● **WRITTEN INSTRUCTION**: Could you print every one of the items below word for word, leaving the pictures out?

┌──

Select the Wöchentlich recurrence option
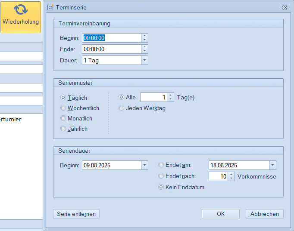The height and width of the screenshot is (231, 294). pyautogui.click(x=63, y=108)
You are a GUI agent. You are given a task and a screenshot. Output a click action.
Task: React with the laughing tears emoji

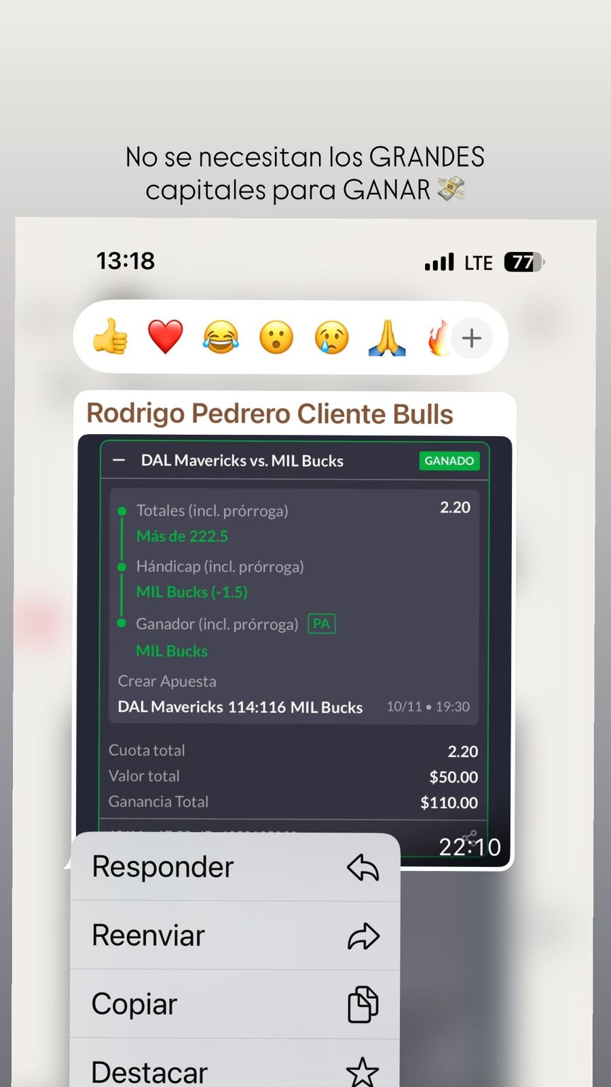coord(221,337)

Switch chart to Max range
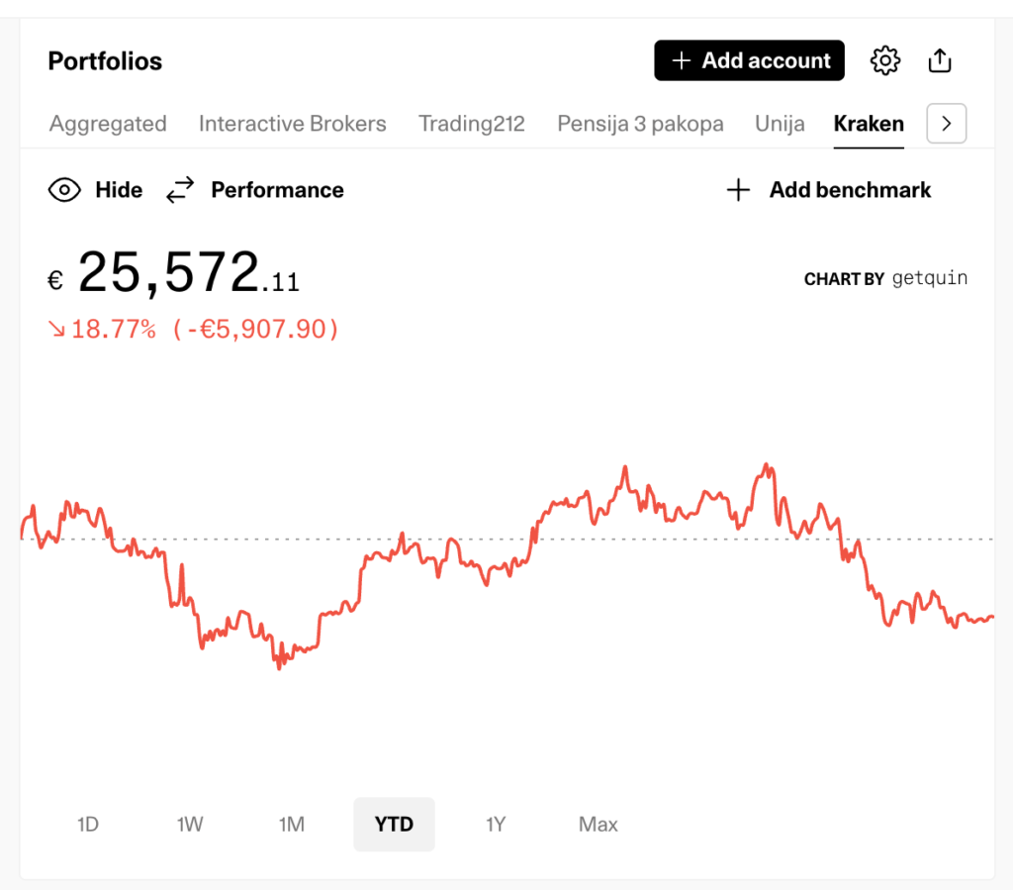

└──

● **SOLUTION**:
Select the Wöchentlich recurrence option
The height and width of the screenshot is (231, 294). pyautogui.click(x=63, y=108)
You are a GUI agent. You are given a task and a screenshot. Output a click action.
Task: React with the laughing tears emoji

coord(221,337)

Switch chart to Max range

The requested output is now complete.